Postgres queries are streamed to the client - ie. some results are delivered before the query is done running. That functionality is necessary for really big resultsets.

That makes it difficult to change plans mid query, because your new plan might return results in a different order, and you need to filter any already-returned results, but you can't afford to keep all of the already-returned results in RAM. Even if that weren't an issue, I'm not even sure that it's always valid to do this.

To add even more complexity... The postgres protocol allows the client to reverse the query (ie. midway through getting the results, the client can say "yo, go back, and return results from earlier again"). It must return the same results in reverse order. That means if you do switch query plans, when the client goes backwards, the server needs to un-switch query plans back to the old plan when going backwards.

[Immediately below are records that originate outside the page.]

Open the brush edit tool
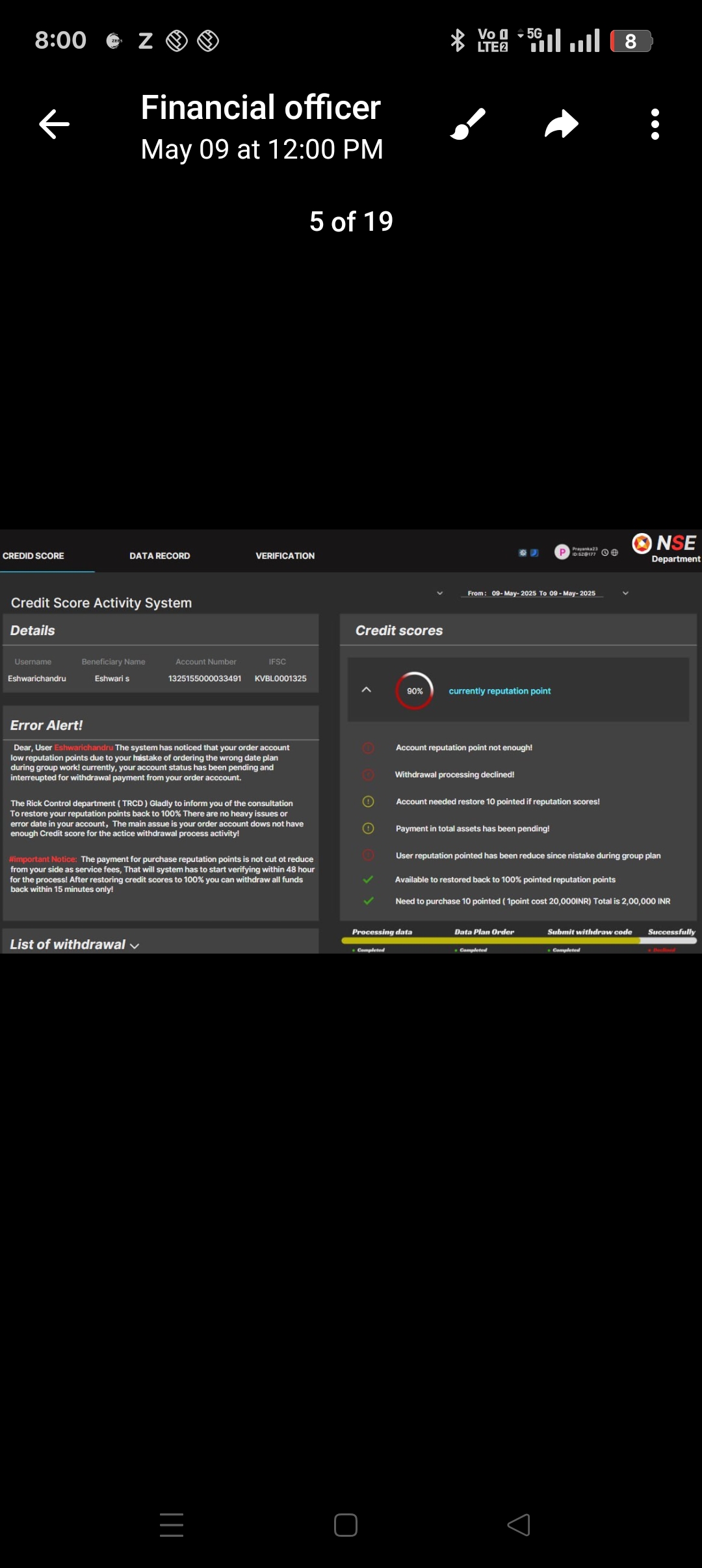Screen dimensions: 702x1568 tap(468, 124)
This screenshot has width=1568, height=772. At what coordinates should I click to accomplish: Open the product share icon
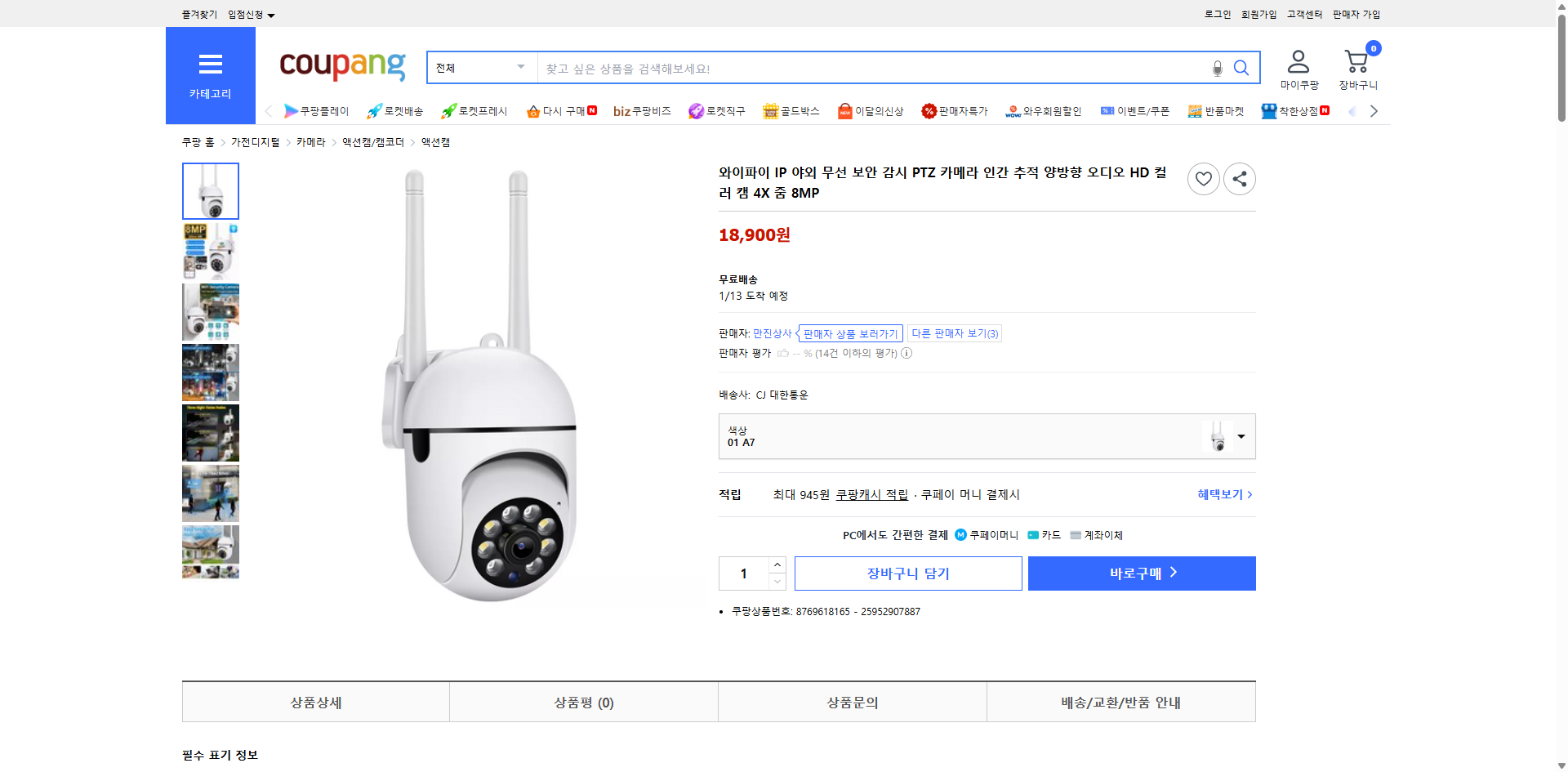coord(1239,178)
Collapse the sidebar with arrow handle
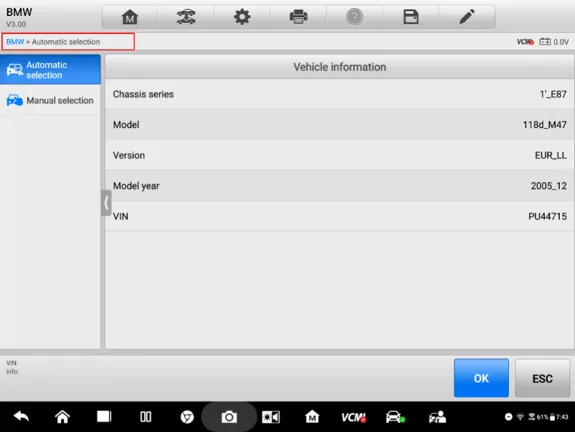This screenshot has width=575, height=432. pos(106,203)
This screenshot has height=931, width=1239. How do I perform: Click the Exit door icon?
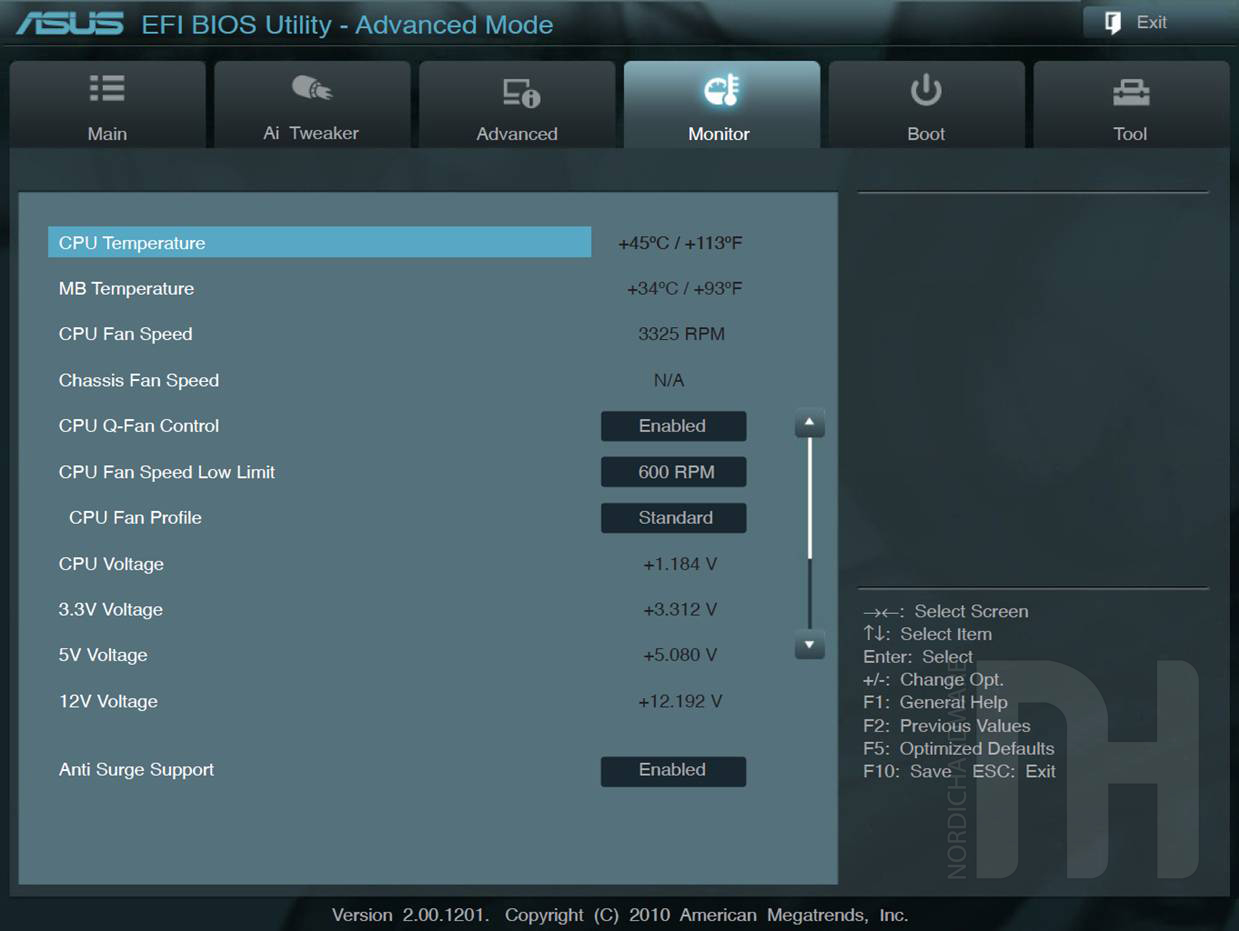(x=1113, y=23)
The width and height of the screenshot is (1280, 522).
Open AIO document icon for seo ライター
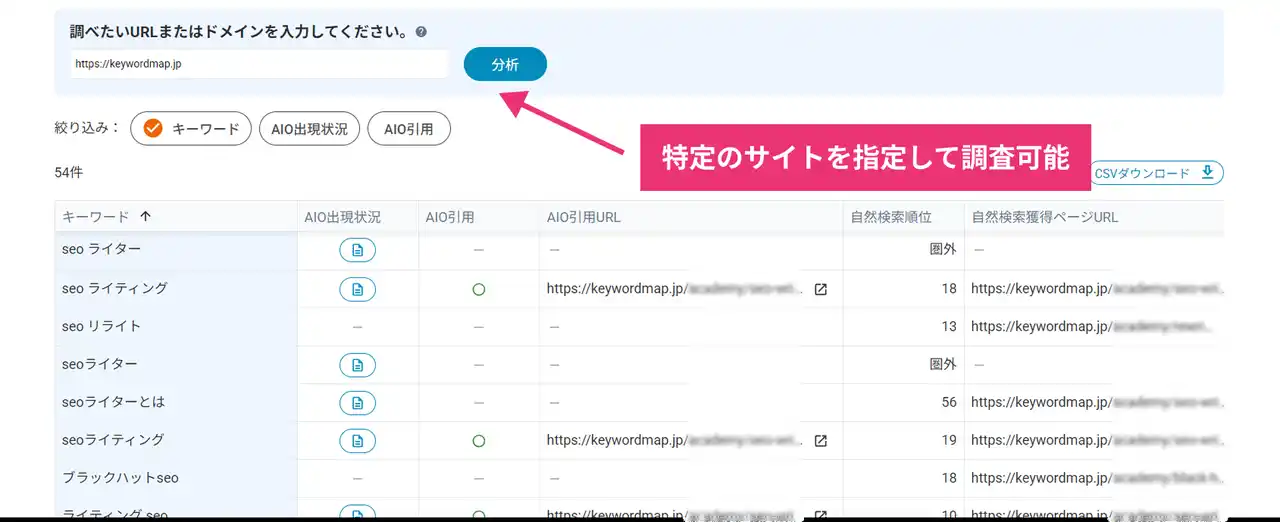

These issues are not insurmountable... But they certainly stopped me implementing it in the day I had set aside for the task...

1 comments

I would love to be able to SET multiple_planning; on a cursor to be able to say “yes I know that reversing would be UB, and I have set a limit so I don’t care if results aren’t streamed, so please just try everything you can.” In general I wish there were better ways to tell these systems you know what you’re doing.
There could also be a “clean the slate” streaming directive, which means “I started the query again, please scratch what got delivered already”.
That effictively means the client cannot actually start processing the results before everything is received. Because you would have to undo everything you did with the data you received before. So basically this would simply be a non streaming version.
I believe the best you can do is to delay streaming. Now you have the problem of deciding when to start...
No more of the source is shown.